ユカリコ教の神殿のブロックから裏側へ廻り、となりのブロックへいくまでほんの数分。その間にも二人探索者が確認できた。ありがたいと、アーシェリヲンは思っただろう。
探索者協会のホールに入ると、なぜか人がいない。受付の女性を見ると苦笑している姿が確認できる。
(あれ? 皆さんまだお昼なのかな?)
首を傾げながら、アーシェリヲンは地下へ降りて行く。すると、地下からかなりの人数がいる気配を感じ取る。ここの探索者は、食後に身体を動かすのかと、思ってしまっただろう。
「みんな、俺たちの希望であり、俺の弟弟子、アーシェリヲン君を紹介する。暖かく迎えてやってくれ」
ビルフォードの声が響くと、拍手の音が聞こえた。どうりでホールに誰もいないわけだ。ヴェンダドールの本部と同じくらいの地下室に、五十人くらいの探索者が待ってくれていた。

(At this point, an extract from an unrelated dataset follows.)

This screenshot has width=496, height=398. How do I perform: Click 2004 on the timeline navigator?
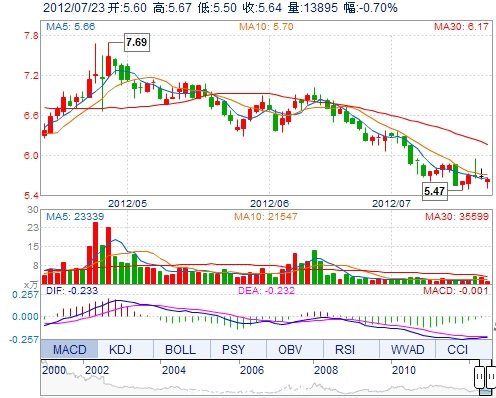pos(174,370)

「あ、ありがとうございます。初めまして、アーシェリヲンと申します」
いつものようにぺこりと会釈。そのあとまた拍手が起きる。
「後日、例の宿場町へ調査に出る予定だが、アーシェリヲンからも参加したいとの申し出があった。今回は危険の伴う任務のため、銀の序列以上と設定してある。だが彼は鉄の序列だ」
なるほどそうだなと、探索者の間からも声があがる。
「彼は渦中の被害者でもある。だが、汚名を返上したいと申し出もあった。だから俺は、彼の腕前を確認させてもらうことにした。だから皆にも確認をお願いしたい」
アーシェリヲンは弓の練習場の前に立つ。アーシェリヲンは弓と矢筒を取り出した。彼の右腕にあった『呪いの腕輪』を見て笑うビルフォード。

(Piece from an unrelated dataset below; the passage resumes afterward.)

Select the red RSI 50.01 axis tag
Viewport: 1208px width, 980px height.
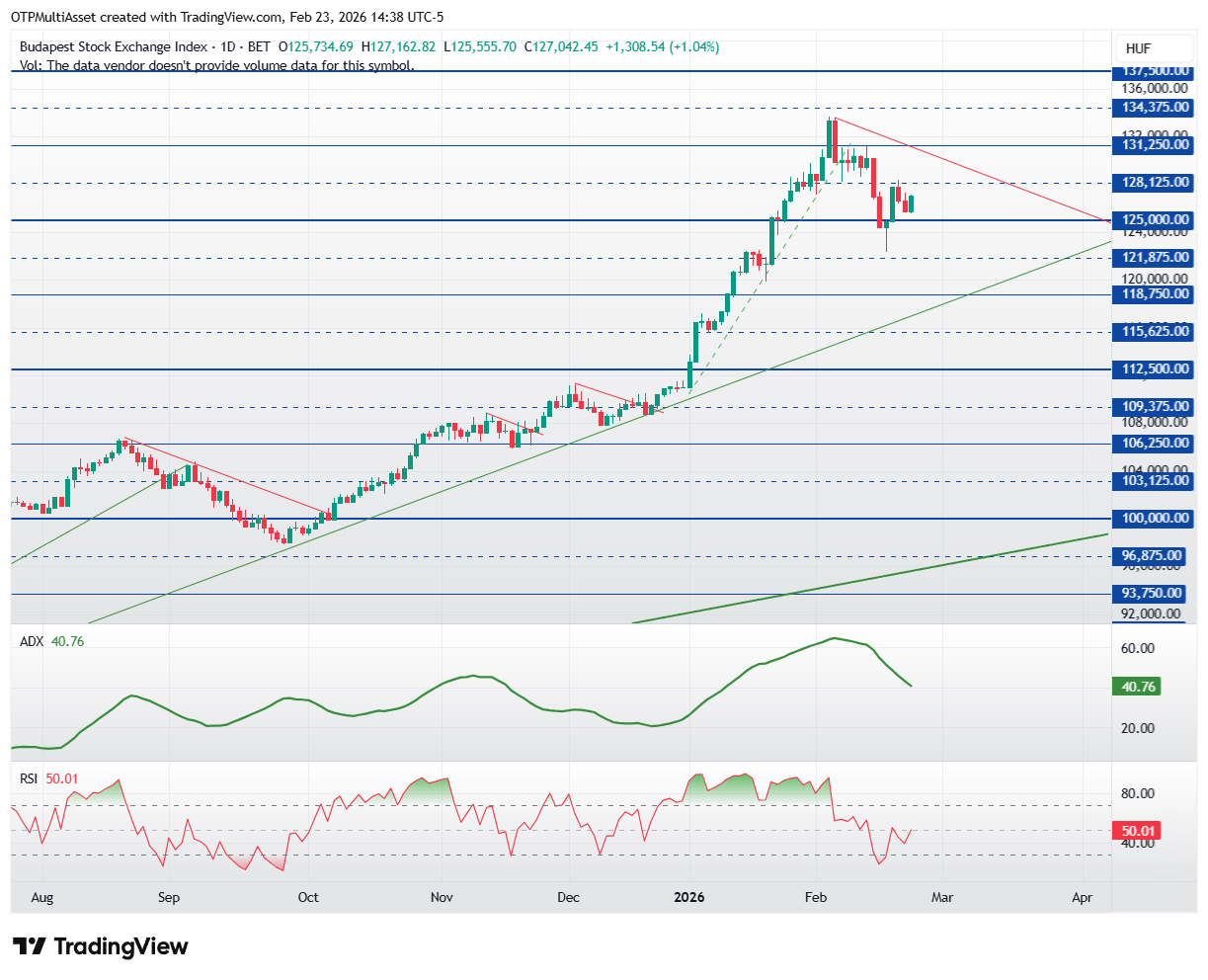[1136, 831]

「なるほど。それが例のやつなんだな? 微量に魔力を吸われ続ける。まさに『呪いの腕輪』だな」
「はい。すっかり騙されました」
「そうか。姉さんらしいな」
「はい」
「それでは、準備はいいかな?」
「はい」
「では、やってくれ」
「いきます」
ヴェンダドールの地下室と同じで、的までおおよそ三十メートル。矢をつがえ、弓の弦を軽く引き絞ると、矢を放った。的に当たる。ほぼ真ん中。
『おぉ』
周りからどよめく声が聞こえる。
「なかなかだな」
「はい。メリルージュ師匠からは『明るい場所なら当たり前の距離。そうなるまで鍛錬なさい』と言われています」
「相変わらずの厳しさだな……」
ビルフォードは苦笑する。
「続きいきます」
アーシェリヲンは二本目の矢をつがえ、弦を引く。
(じっと見て、右手に魔力っと。うん、この位置に『置く』っと)
そのまま、放った。
「え?」
『え?』
ビルフォードも、周りの探索者も皆、同じ反応。皆絶句しているのだ。
アーシェリヲンがやらかしたのは、矢の一番うしろ。弦を当てる、
一本目の矢が揺れている。新たな矢はずれて横に刺さった。木製の矢だからはじけてほんの少しだけ短くなっているだろう。
「次、いいですか?」
「あ、あぁ」
アーシェリヲンは同じように弦を引き絞ると、右手に魔力を流して命中するように、その軌道へ『置く』ように空間魔法を発動させた。
本来なら矢を直接置いたほうが早いのだが、魔法でやってしまうと駄目である。それにこの距離なら、この方法でも十分見せられるだけの結果を残せることを知っていた。
アーシェリヲンは弓を射る。先ほどと同じように、一本目の矢に当たって揺れた。三本目の矢は逆の位置に刺さった。
「これでどうですか?」
あり得ないほどの命中精度を見せつけたアーシェリヲン。
「どうですか、ということはだ。アーシェリヲン君。狙ったのか?」
「はい」
ビルフォードは頭を抱える。だが、約束は約束だ、認めないわけにいかないだろう。
「……これは認めざるを得ないだろう。どうだ?」
この場にいる誰の目にも、アーシェリヲンがちょっとだけずるをしたことに気づいた者はいないはず。それもまた、彼の技の一つなのだから。
ぱらりぱらり、やがて一斉に拍手が起きる。探索者たちはアーシェリヲンの腕を認めた。